En conséquence le juge prudhommal ne peut indemniser la perte des droits à la retraite consécutive à un accident du travail.

…et confirme qu’en cas de faute inexcusable le licenciement est nécessairement injustifié.

Au travers de ces deux arrêts la cour de cassation confirme qu’un licenciement pour inaptitude est dépourvu de cause réelle et sérieuse s’il est démontré que l’inaptitude a pour cause un manquement de l’employeur à son obligation de sécurité.

« Le licenciement, même fondé sur une inaptitude régulièrement constatée par le médecin du travail, trouve en réalité sa cause véritable dans ce manquement de l’employeur. Si cette solution n’est pas nouvelle elle est désormais affirmée avec netteté par la chambre sociale et doit être reliée au principe selon lequel il incombe aux juges du fond de rechercher, au-delà des énonciations de la lettre de licenciement, la véritable cause du licenciement. »
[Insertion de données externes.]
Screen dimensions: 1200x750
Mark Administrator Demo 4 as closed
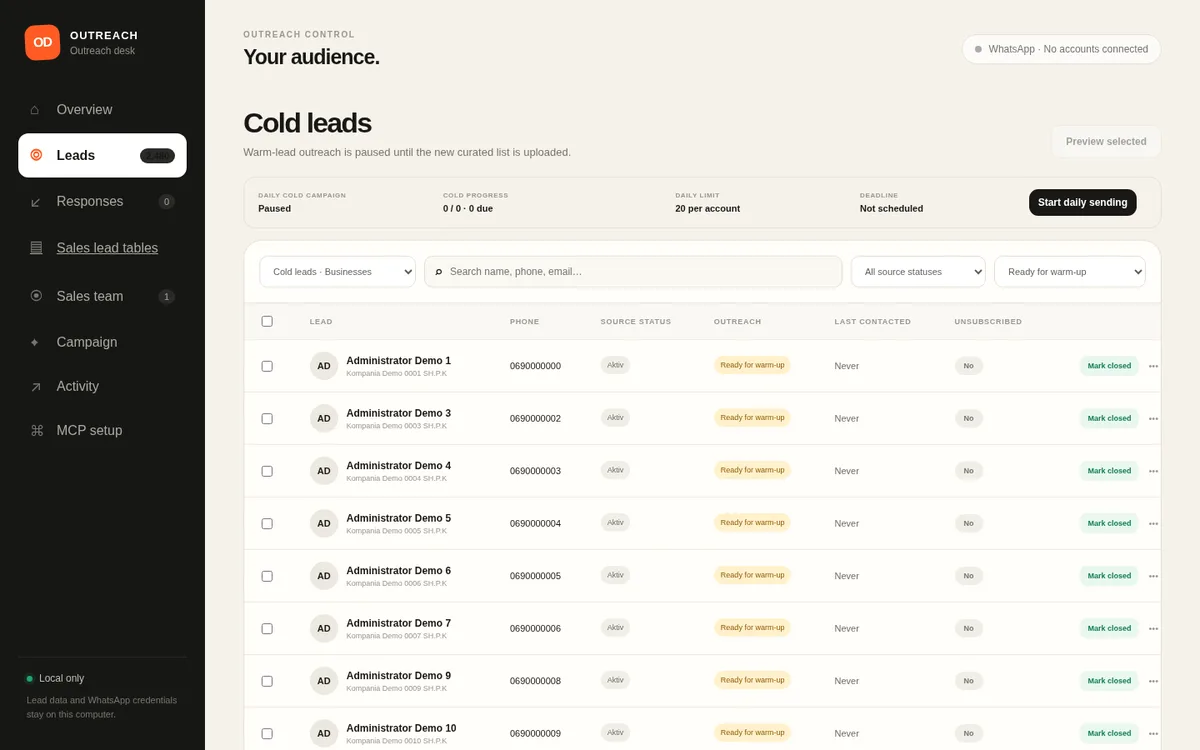[x=1109, y=471]
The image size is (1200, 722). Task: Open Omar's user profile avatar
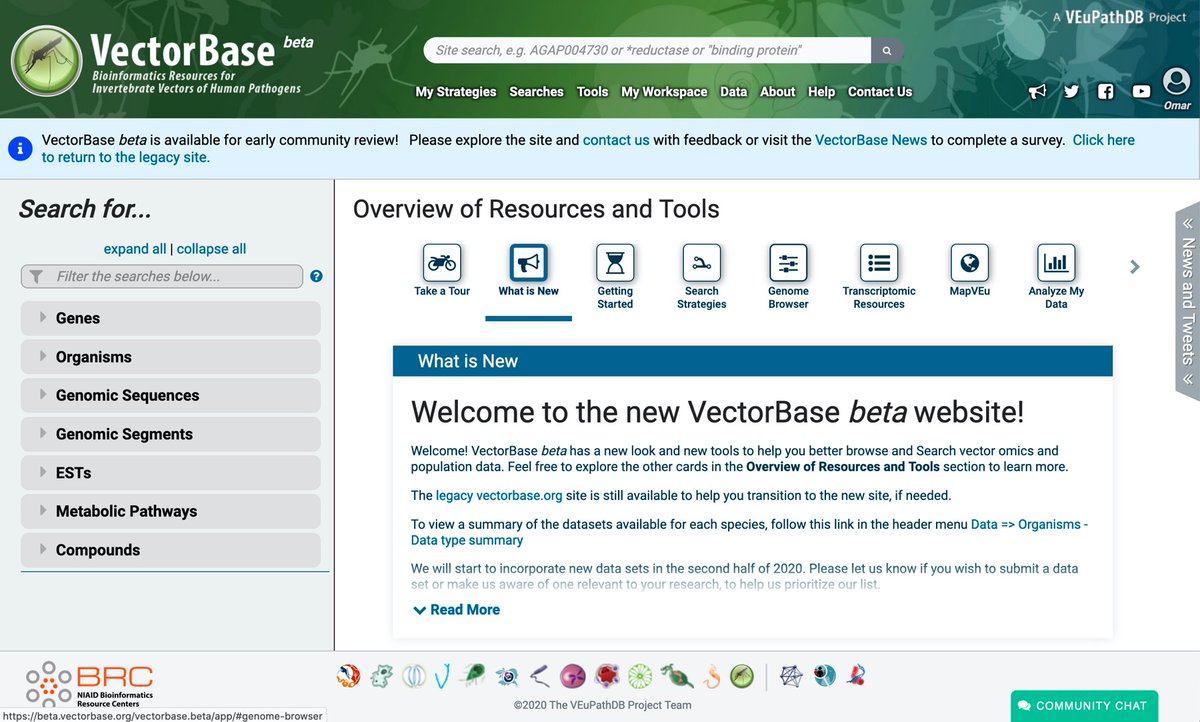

Cass.soc., 3 mai 2018, n°16-26850 et n°17-10306

Rappel de l’obligation de sécurité de l’employeur
L’obligation de sécurité à laquelle est tenu l’employeur, en vertu de l’article L. 4121-1du code du travail, lui impose de prendre les mesures nécessaires pour assurer la sécurité et protéger la santé des travailleurs et lui interdit, dans l’exercice de son pouvoir de direction, de prendre des mesures qui auraient pour objet ou pour effet de compromettre la santé et la sécurité des salariés (Soc., 5 mars 2008, Bull.2008, V, n°46, pourvoi n°06-45.888). Le manquement de l’employeur à cette obligation engage la responsabilité de l’employeur (Soc., 19 décembre 2007, pourvoi n° 06-43.918, Bull. 2007, V, n° 216).
Cependant, même s’ils sont intrinsèquement liés à l’exécution du contrat de travail, l’appréciation et l’indemnisation de ces manquements ne relèvent pas nécessairement de la compétence de la juridiction prud’homale.